CPR is often done incorrectly by caregivers which can lead to the death of patients in many cases according to a new study published today in the Journal of the American Medical Association. When cardiopulmonary resuscitation (CPR) is performed incorrectly, it is nearly impossible to get the victem's heart started again.
Common problems include not starting CPR quickly enough, not compressing the heart with enough force, compressing the heart too rapidly and giving breaths to the victim too frequently according to a study done by Lars Wik of Ulleval University Hospital, Oslo.
A separate study conducted by the University of Chicago Hospitals found that compressions were not applied quickly enough in 28 percent of the cases and 37 percent of the time, the compressions given were not deep enough. In 61 percent of the cases, breaths were given too frequently to patients.

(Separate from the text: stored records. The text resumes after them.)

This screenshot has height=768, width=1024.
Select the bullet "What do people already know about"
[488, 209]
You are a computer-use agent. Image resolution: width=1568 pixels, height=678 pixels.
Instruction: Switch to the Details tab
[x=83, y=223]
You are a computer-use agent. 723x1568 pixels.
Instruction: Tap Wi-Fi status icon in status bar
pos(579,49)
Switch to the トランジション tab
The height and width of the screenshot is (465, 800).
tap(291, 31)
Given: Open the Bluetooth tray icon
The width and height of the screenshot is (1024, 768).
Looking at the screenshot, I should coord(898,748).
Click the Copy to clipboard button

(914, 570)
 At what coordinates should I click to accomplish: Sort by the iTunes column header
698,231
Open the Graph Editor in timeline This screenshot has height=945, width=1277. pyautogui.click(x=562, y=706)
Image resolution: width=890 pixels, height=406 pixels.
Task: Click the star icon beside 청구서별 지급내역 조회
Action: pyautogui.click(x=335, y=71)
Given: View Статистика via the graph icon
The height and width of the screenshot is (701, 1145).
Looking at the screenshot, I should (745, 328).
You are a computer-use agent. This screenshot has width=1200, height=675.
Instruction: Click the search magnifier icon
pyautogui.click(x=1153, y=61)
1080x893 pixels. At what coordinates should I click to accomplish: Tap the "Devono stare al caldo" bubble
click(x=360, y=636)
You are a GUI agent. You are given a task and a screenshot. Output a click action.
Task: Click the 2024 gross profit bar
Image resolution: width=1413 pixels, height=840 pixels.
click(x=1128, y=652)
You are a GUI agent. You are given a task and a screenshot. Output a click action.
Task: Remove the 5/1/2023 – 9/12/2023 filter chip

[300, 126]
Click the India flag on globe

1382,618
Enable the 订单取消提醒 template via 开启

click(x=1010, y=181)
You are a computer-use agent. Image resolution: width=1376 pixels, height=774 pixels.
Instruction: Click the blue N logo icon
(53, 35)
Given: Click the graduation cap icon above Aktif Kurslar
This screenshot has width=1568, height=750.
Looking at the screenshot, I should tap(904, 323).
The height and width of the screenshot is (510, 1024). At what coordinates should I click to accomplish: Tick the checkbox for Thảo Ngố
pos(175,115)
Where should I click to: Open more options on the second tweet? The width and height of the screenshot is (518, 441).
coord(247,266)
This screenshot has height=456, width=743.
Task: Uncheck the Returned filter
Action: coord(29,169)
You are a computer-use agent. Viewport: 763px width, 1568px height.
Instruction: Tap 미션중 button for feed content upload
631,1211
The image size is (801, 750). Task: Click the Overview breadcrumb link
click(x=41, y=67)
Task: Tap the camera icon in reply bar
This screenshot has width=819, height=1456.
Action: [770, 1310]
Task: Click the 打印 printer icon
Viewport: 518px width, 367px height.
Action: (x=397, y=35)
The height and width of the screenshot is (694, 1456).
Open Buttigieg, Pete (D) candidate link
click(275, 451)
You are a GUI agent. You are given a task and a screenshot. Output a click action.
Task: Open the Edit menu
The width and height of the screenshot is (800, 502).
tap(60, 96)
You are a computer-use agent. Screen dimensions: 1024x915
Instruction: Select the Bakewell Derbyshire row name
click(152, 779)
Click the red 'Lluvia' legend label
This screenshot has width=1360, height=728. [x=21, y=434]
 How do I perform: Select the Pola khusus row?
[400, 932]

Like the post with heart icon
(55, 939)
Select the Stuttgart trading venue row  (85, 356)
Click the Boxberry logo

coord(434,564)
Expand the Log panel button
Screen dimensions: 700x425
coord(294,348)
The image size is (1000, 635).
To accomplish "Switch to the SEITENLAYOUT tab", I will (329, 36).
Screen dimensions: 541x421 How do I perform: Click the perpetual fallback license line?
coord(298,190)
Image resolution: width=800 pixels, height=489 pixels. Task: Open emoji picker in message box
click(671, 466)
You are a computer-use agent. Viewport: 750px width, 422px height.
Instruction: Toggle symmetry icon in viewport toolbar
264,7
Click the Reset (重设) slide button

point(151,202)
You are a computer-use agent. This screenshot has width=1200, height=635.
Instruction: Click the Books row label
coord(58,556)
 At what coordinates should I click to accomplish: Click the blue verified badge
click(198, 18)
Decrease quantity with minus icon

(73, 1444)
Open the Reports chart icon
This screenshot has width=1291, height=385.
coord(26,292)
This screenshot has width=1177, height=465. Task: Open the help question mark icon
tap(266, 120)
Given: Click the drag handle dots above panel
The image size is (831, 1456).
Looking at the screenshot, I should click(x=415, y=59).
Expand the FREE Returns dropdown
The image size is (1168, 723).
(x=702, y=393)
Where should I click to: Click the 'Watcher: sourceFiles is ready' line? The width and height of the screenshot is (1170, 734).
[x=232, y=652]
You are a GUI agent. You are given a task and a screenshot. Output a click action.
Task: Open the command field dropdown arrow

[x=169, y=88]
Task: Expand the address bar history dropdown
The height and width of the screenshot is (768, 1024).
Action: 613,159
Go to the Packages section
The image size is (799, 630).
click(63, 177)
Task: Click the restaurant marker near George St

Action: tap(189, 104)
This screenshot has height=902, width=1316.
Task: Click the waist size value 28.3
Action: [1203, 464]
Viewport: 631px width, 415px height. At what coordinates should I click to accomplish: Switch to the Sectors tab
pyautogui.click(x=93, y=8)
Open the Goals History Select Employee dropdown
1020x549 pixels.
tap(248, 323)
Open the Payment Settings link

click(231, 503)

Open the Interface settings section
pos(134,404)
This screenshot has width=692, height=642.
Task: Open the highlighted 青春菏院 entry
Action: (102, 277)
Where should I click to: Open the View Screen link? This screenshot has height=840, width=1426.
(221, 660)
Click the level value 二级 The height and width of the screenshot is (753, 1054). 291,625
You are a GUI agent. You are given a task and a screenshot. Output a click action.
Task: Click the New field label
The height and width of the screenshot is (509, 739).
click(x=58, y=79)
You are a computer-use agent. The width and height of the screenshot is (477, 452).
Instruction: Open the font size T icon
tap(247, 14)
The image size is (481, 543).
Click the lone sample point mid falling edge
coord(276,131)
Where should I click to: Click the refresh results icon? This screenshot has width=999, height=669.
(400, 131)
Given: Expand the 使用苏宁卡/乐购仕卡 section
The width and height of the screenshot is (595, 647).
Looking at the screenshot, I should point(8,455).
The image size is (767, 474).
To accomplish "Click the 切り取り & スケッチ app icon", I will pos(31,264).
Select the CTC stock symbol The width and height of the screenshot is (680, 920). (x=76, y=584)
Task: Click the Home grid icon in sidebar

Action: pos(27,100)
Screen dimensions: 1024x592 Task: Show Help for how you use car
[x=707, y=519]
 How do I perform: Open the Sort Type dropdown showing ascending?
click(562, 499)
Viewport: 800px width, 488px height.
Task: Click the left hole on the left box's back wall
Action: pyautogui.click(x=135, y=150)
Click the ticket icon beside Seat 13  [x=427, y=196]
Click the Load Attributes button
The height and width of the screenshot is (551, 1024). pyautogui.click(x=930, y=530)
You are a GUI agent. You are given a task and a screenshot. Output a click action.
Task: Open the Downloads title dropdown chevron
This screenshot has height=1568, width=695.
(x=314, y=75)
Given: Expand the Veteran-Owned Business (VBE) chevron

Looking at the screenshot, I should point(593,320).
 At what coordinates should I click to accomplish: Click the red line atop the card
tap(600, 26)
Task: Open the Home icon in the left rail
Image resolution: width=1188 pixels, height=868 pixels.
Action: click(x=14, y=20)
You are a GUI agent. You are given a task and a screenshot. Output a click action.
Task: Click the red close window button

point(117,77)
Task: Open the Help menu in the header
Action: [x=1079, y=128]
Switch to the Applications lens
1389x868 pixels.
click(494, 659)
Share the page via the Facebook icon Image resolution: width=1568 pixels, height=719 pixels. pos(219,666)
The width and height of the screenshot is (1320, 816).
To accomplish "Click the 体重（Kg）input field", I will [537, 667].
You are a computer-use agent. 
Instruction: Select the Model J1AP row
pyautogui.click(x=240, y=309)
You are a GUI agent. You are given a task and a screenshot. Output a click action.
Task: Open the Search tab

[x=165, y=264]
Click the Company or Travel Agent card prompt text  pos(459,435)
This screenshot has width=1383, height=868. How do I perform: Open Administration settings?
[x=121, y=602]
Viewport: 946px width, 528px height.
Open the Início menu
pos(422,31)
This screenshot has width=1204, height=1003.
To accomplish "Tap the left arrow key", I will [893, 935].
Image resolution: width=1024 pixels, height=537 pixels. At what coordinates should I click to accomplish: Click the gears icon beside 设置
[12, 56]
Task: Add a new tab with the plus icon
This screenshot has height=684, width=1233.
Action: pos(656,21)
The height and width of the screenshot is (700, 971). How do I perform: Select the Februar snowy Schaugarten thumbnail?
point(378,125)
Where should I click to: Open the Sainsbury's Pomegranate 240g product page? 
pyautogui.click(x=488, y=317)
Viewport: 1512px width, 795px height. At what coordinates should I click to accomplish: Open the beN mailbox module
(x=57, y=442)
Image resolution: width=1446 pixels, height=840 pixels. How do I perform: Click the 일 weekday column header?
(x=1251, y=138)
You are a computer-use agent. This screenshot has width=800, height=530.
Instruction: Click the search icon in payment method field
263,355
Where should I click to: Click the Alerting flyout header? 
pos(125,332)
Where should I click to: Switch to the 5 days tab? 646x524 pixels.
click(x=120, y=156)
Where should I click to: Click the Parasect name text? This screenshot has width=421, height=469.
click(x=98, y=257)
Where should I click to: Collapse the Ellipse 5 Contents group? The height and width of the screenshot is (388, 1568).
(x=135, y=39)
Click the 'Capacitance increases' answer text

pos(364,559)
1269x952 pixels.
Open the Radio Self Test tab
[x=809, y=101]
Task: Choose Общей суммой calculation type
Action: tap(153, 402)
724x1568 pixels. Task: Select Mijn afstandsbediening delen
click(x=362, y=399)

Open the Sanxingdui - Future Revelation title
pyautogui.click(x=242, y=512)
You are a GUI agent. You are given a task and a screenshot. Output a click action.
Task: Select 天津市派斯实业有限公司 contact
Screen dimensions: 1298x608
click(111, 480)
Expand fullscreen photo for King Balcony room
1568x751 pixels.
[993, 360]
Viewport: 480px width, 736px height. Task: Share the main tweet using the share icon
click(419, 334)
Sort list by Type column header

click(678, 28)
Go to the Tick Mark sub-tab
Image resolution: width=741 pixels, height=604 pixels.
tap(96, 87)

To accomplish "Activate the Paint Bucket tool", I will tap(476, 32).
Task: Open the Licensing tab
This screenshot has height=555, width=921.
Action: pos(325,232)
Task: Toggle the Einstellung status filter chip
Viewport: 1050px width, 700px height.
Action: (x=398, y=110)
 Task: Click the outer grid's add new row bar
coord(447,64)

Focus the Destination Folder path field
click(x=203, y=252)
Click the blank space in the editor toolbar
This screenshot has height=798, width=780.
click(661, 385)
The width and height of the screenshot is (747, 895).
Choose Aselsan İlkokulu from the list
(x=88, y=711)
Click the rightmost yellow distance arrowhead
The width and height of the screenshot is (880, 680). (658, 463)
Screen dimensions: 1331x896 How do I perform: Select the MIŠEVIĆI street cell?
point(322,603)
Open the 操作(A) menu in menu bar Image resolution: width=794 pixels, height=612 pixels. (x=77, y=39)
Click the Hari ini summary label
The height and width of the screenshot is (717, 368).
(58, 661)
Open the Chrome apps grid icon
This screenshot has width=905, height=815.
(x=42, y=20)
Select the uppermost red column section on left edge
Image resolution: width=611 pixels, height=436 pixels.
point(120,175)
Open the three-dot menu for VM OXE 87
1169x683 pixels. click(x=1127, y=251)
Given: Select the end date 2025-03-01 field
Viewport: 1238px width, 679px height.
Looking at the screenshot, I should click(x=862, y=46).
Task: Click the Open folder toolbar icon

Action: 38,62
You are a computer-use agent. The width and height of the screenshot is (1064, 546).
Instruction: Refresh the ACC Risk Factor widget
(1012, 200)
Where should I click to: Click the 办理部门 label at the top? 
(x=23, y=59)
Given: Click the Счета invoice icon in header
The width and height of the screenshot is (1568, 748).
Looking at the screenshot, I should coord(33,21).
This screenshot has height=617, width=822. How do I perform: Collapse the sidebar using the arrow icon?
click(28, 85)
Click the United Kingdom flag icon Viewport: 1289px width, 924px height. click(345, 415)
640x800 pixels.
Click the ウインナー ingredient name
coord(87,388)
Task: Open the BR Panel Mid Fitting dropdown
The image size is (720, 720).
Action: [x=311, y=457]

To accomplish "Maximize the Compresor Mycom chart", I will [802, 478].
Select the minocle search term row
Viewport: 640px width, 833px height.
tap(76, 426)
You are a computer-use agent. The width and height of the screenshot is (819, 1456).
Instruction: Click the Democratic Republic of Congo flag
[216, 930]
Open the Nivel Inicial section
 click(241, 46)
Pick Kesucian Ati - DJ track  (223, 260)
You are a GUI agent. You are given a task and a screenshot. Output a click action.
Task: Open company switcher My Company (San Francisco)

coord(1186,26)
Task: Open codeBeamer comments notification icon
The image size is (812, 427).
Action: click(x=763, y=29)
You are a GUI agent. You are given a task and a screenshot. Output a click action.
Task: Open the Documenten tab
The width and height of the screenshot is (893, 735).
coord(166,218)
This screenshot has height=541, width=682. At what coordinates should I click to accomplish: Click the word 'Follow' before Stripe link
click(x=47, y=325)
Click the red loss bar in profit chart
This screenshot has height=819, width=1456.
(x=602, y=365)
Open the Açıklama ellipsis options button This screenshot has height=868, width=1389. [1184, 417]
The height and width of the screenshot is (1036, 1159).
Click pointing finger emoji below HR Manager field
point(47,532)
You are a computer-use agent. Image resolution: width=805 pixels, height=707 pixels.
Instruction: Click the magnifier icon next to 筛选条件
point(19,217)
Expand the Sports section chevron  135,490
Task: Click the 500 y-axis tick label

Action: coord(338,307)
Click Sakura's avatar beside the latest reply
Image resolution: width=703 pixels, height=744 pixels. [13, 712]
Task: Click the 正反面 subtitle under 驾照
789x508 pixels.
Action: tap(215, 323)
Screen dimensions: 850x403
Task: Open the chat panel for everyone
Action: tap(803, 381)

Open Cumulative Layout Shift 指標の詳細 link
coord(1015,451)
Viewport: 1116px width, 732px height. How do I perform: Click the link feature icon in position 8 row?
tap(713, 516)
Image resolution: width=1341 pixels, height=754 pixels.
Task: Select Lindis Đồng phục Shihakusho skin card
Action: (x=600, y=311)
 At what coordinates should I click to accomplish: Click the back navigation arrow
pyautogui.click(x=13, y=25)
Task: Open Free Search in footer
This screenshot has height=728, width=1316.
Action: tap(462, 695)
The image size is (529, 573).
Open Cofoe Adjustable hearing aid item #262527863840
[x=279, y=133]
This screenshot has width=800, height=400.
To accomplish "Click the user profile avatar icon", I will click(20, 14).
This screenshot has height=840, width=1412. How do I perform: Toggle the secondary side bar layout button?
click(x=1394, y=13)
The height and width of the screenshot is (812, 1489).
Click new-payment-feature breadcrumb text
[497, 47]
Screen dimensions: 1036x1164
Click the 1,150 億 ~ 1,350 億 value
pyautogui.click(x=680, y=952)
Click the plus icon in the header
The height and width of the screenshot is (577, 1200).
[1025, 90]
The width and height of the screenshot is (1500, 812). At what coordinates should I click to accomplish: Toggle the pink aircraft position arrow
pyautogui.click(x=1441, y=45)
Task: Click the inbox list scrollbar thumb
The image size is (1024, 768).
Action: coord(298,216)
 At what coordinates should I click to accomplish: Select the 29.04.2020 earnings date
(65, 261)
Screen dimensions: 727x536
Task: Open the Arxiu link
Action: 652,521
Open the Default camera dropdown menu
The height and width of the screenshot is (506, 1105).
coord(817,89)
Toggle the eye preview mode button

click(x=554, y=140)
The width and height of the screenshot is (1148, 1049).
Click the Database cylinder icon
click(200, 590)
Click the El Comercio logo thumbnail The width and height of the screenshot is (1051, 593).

Despite this, 40 percent of the patients were revived.
Among the contributing causes to the problem were poor and outdated CPR training for doctors, nurses and paramedics and instructions that are overly complicated and difficult for users to follow.
'You can't fix what you can't measure,' said Dr. Lance Becker, a professor of emergency medicine and director of resuscitation at the University of Chicago. 'Performing CPR was like driving a car without a speedometer, based more on feel than on feedback.'
Another problem experts said was that education is not proper and thorough. 'Current resuscitation guidelines are not being followed,' according to Arthur Sanders and Gordon Ewy, doctors at the University of Arizona College of Medicine, in Tucson.
'In the past such inadequacies have been dismissed as an education (or) training problem. But perhaps it is not a question of how well rescuers are being taught and learn the material. In reality, the training courses for health care professionals get more complex with each revision of the guidelines. Some of the skills taught, such as two breaths in five seconds, are impossible to deliver,' said their editorial commenting on the two studies.
In order to fix the problem, a new device that measures the quality of CPR compressions and breaths has been introduced. The device is in the early stages of testing.